WHAT YOU ARE ASKED TO DO:
Give back, word for word, only the lines from the one containing "Screen dimensions: 2213x1246" to the end of the listing below.

RECORDS FOR THE EXERCISE:
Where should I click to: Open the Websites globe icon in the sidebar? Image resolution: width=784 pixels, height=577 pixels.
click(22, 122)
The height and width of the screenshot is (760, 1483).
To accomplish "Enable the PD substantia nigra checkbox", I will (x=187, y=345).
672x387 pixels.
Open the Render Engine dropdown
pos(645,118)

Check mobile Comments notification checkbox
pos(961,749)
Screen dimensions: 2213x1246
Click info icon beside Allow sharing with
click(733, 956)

EXPECTED ANSWER:
Screen dimensions: 2213x1246
Click info icon beside Allow sharing with
click(733, 956)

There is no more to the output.